Among the records below, the line containing "Click the 订单已取消 status text" marks the start. Output it and all lines after it exactly.

-=-=-

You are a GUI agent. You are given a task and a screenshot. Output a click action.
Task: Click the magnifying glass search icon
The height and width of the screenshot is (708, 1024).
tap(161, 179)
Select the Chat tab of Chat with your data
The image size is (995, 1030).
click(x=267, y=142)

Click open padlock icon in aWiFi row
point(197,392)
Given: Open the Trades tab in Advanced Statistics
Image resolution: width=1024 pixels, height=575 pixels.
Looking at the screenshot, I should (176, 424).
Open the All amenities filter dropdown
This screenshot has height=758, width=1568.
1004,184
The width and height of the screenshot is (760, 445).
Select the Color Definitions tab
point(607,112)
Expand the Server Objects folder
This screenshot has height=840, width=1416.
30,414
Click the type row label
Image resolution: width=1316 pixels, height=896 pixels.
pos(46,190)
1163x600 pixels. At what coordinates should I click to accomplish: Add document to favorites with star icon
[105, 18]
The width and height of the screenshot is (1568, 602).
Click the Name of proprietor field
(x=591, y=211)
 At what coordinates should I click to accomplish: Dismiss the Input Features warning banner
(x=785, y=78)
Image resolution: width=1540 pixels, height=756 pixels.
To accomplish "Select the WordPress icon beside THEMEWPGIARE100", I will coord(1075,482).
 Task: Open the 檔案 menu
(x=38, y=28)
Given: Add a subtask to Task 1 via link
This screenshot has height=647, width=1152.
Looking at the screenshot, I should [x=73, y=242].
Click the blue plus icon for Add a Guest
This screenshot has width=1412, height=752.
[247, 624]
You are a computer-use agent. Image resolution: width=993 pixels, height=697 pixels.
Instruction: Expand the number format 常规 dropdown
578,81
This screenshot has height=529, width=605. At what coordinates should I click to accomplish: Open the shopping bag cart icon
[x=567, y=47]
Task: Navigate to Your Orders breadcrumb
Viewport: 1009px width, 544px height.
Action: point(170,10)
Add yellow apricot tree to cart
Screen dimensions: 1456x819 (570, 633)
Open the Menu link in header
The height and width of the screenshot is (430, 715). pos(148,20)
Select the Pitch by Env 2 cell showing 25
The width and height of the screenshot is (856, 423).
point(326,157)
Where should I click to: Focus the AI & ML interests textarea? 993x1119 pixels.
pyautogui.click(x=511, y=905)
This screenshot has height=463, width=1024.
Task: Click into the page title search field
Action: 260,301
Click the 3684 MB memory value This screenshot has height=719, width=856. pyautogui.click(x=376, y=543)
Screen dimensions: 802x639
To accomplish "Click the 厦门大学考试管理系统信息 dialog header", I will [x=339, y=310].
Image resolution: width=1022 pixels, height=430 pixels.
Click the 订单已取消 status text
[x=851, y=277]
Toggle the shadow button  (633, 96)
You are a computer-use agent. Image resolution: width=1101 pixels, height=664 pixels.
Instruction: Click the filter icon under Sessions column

-=-=-

Result of this exercise:
Click the 订单已取消 status text
[x=851, y=277]
Toggle the shadow button  (633, 96)
You are a computer-use agent. Image resolution: width=1101 pixels, height=664 pixels.
Instruction: Click the filter icon under Sessions column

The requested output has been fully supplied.